ENTRIES SHOWN:
----
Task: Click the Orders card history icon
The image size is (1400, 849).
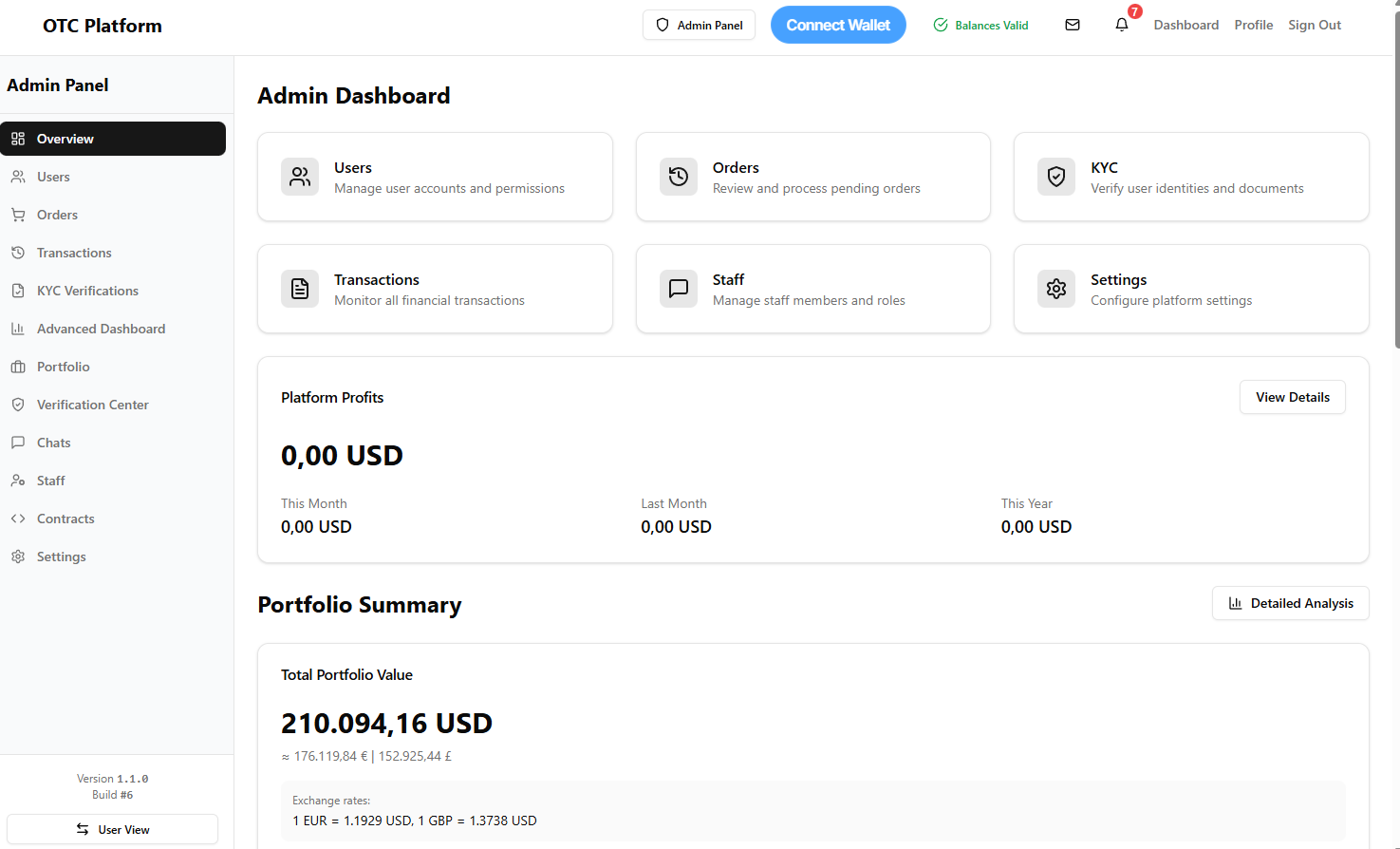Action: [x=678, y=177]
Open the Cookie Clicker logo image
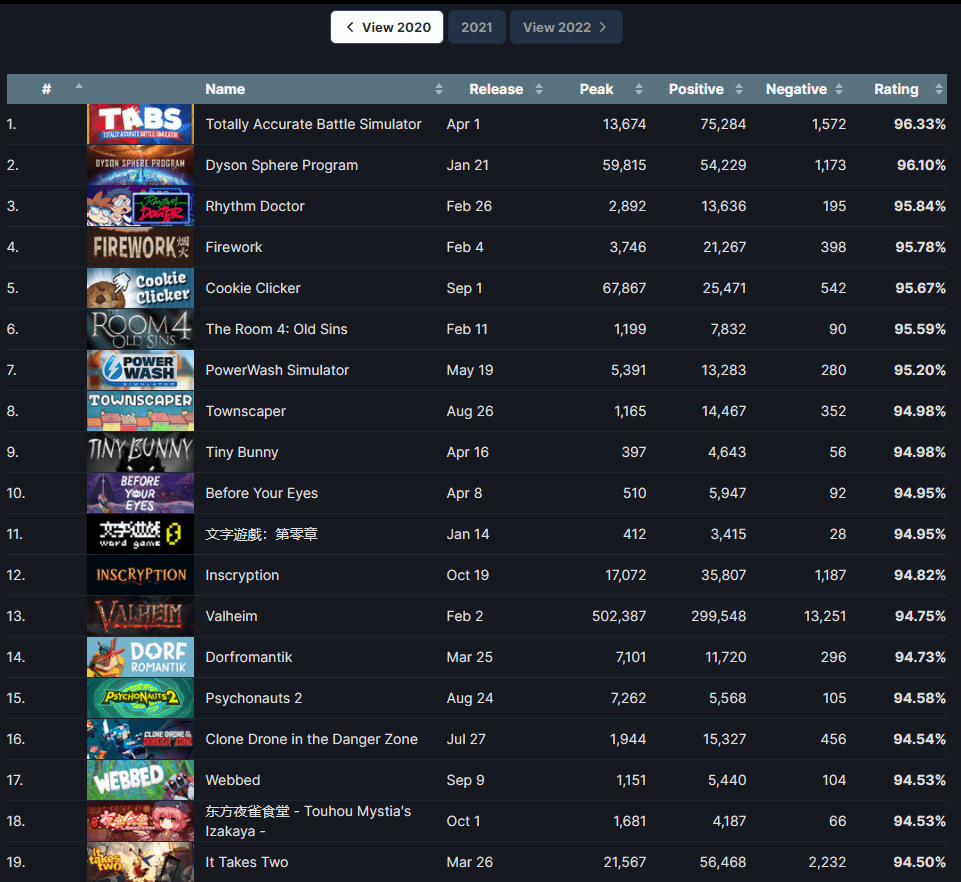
----
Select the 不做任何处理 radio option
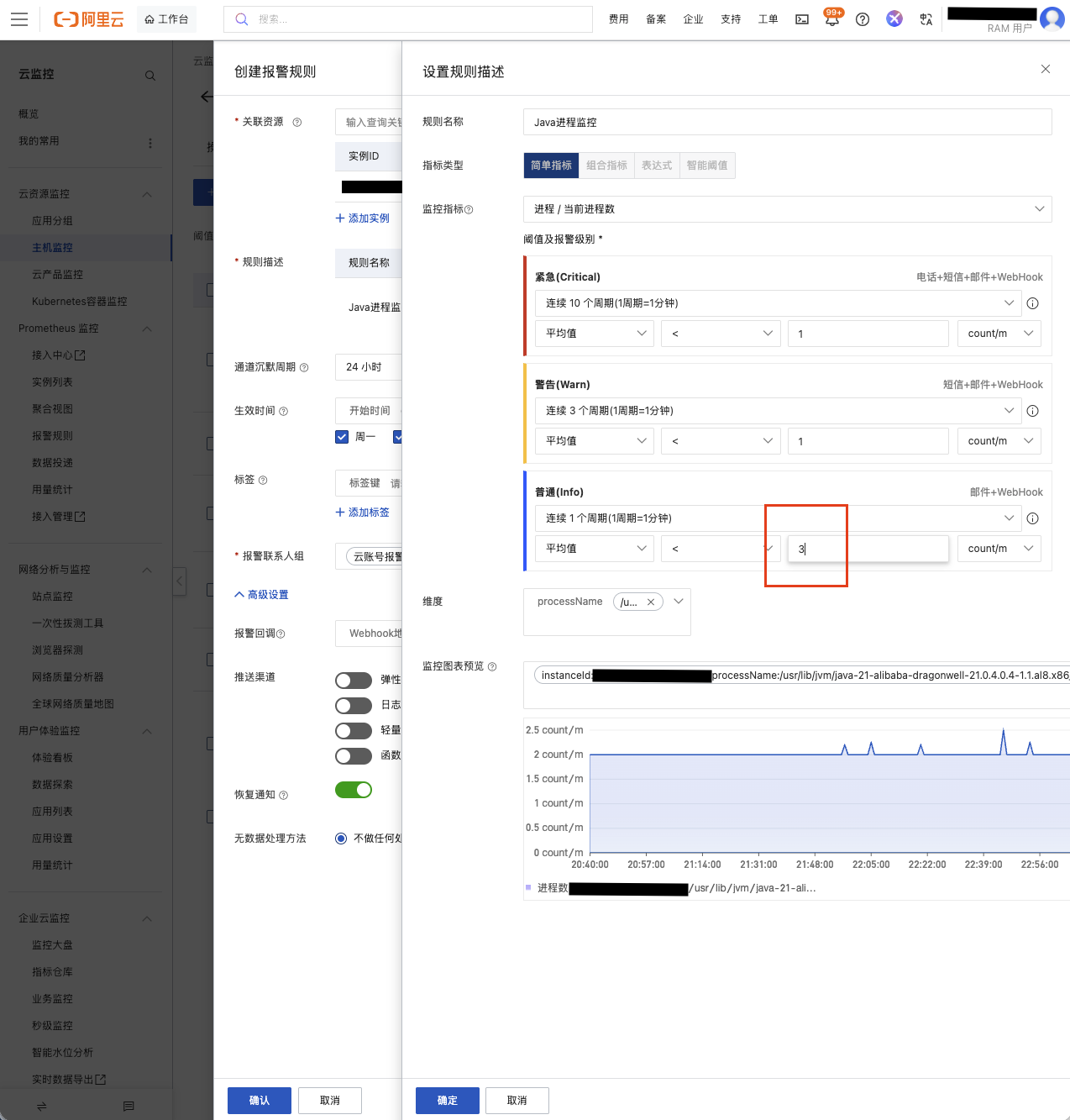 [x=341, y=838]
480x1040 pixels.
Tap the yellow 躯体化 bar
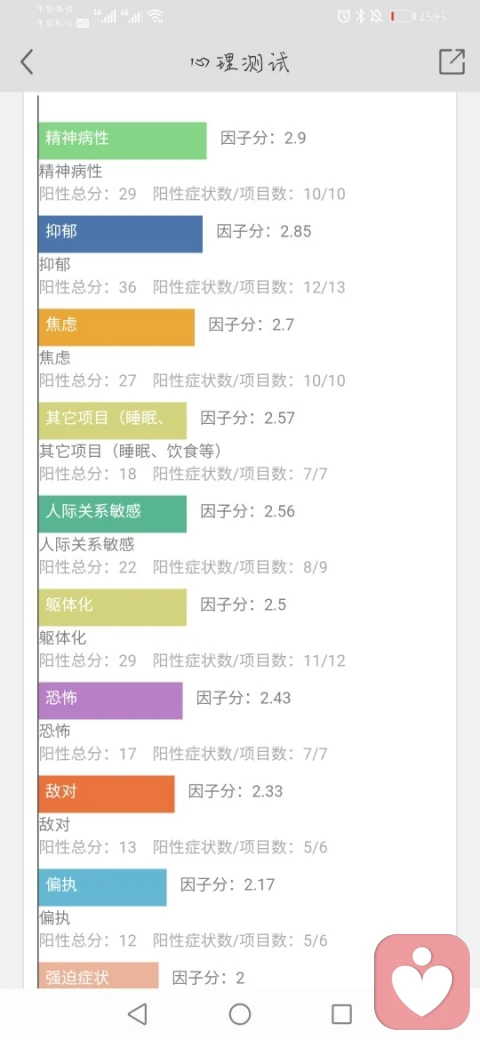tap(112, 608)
----
TASK DESCRIPTION: Starting at the line above that holds "The image size is (1400, 849).", repeat every line exactly down to and including the line that holds "Open the Cookie Clicker logo image", then stop. Do not carry over any pictures.

WORKED SOLUTION:
The image size is (1400, 849).
Action: [x=678, y=177]
Open the Cookie Clicker logo image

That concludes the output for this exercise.